(Records excerpted from a collection)
______
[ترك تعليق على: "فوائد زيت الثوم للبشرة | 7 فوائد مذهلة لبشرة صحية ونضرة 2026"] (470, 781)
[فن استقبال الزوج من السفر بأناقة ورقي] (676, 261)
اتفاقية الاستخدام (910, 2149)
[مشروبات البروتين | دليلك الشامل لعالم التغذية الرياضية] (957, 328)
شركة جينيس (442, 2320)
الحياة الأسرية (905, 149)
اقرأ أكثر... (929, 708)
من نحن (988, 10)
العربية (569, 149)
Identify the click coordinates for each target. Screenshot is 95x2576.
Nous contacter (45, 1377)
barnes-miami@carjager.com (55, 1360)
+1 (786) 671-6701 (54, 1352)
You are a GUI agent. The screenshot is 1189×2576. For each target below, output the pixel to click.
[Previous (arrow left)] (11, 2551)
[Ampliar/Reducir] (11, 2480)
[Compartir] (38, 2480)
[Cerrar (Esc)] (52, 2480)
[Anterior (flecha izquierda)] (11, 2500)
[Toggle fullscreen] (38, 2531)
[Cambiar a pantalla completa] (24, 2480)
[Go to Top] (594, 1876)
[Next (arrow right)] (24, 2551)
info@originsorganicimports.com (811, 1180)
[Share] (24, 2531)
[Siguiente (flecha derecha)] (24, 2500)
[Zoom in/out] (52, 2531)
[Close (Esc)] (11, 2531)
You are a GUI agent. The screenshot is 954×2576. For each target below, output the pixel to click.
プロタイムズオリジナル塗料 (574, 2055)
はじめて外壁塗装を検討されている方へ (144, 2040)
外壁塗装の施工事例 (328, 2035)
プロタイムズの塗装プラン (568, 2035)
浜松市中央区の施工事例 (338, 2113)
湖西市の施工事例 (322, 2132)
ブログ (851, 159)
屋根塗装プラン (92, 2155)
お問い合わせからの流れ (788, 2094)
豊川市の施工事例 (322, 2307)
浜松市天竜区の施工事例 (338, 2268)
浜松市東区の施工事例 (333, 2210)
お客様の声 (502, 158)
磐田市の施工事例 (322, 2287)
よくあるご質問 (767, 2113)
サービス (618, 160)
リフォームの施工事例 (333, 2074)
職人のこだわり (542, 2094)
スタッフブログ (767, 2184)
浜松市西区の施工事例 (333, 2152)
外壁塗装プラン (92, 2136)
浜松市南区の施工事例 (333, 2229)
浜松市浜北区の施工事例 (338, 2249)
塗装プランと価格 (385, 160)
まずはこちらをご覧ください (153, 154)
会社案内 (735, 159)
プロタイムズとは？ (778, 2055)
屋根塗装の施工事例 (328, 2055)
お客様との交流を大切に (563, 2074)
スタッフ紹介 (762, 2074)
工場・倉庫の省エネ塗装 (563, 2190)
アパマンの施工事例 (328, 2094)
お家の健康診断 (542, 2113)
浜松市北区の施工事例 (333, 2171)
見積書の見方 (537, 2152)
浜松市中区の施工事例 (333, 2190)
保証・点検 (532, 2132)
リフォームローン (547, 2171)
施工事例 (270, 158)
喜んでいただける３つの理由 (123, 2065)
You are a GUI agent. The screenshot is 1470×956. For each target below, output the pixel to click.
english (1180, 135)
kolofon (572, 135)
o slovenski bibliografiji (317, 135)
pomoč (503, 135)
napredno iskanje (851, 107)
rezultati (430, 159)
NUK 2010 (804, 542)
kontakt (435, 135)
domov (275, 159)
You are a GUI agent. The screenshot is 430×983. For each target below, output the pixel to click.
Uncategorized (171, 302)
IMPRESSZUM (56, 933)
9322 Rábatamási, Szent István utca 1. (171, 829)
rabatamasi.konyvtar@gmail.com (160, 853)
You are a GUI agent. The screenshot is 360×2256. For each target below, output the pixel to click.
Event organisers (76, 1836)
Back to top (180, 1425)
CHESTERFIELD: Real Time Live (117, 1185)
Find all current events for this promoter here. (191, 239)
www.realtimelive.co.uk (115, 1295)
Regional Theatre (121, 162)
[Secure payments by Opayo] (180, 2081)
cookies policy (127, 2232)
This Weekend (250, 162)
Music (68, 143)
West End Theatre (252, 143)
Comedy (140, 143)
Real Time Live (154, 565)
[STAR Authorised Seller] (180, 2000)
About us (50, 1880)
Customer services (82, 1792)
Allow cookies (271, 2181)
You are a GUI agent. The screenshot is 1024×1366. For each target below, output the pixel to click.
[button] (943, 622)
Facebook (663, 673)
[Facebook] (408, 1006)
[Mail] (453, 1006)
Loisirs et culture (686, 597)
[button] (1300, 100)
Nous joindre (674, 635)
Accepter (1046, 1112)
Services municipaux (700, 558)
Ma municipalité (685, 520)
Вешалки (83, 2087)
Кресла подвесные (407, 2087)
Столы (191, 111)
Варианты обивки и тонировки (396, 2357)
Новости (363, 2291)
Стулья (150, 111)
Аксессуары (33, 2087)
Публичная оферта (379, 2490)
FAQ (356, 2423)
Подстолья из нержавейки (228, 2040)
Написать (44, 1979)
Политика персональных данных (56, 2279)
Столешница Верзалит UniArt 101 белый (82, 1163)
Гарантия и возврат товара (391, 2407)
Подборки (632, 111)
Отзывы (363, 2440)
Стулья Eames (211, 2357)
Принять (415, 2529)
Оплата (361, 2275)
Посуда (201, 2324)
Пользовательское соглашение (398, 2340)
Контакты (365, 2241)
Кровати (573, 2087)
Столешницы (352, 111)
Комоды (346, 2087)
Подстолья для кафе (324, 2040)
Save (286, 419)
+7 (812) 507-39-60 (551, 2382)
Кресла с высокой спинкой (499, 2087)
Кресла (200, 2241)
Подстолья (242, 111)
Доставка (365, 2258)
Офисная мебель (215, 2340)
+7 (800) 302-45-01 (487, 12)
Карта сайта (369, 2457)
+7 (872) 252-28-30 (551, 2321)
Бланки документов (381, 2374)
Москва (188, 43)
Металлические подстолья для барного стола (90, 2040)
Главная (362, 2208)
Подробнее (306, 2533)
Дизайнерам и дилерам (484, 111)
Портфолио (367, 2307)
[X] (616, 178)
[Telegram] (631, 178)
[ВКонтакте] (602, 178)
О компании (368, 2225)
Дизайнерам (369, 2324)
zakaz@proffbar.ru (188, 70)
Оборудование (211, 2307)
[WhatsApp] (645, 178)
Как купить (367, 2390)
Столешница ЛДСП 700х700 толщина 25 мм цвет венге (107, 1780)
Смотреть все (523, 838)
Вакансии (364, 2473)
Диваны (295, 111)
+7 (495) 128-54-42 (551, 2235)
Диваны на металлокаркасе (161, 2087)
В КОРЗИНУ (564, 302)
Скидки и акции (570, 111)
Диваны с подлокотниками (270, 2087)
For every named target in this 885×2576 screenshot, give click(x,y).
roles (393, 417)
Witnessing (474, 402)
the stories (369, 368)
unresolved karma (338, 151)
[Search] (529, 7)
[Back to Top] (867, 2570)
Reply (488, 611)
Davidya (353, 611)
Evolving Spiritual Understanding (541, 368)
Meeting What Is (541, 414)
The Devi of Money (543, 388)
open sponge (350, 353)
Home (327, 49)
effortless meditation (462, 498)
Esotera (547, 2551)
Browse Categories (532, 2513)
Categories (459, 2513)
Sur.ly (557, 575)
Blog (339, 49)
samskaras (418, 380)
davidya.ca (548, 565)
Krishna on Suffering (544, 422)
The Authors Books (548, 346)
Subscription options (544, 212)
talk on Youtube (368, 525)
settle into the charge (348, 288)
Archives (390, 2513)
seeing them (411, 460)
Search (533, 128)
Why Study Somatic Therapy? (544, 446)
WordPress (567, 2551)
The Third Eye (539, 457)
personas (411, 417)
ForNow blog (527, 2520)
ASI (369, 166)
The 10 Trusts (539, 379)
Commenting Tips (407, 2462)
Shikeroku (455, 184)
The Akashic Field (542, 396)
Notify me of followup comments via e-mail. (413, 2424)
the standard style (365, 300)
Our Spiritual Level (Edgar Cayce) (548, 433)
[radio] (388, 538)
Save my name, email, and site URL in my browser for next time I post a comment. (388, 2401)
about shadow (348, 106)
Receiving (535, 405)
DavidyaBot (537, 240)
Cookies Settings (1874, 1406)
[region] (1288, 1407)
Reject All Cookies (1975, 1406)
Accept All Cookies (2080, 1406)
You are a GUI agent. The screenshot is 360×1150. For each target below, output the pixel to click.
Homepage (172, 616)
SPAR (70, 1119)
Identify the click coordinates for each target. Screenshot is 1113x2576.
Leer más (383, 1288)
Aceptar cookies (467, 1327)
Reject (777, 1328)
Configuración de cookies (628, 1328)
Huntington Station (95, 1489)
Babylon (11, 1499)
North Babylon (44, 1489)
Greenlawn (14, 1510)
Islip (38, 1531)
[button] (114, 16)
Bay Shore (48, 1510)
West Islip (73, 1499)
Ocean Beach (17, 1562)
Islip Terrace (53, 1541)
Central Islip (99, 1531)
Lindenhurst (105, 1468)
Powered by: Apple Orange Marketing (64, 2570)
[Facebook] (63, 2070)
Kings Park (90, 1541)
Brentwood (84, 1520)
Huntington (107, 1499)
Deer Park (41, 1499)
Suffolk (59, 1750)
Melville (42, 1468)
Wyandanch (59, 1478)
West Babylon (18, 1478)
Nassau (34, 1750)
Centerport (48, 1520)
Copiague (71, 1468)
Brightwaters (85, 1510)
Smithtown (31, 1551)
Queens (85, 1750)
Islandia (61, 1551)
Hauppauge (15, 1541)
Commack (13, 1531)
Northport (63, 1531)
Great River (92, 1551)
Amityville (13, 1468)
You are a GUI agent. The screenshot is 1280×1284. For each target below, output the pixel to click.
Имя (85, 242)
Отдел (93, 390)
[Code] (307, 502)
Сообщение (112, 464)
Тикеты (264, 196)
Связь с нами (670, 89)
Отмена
______
Of the entries listed above, reproduce only the lines starting at the line containing "[Cerrar (Esc)] (52, 2480)" and ending at the line containing "はじめて外壁塗装を検討されている方へ (144, 2040)". Include both, exactly as they stand.

[Cerrar (Esc)] (52, 2480)
[Anterior (flecha izquierda)] (11, 2500)
[Toggle fullscreen] (38, 2531)
[Cambiar a pantalla completa] (24, 2480)
[Go to Top] (594, 1876)
[Next (arrow right)] (24, 2551)
info@originsorganicimports.com (811, 1180)
[Share] (24, 2531)
[Siguiente (flecha derecha)] (24, 2500)
[Zoom in/out] (52, 2531)
[Close (Esc)] (11, 2531)
You are a GUI agent. The screenshot is 954×2576. For each target below, output the pixel to click.
プロタイムズオリジナル塗料 (574, 2055)
はじめて外壁塗装を検討されている方へ (144, 2040)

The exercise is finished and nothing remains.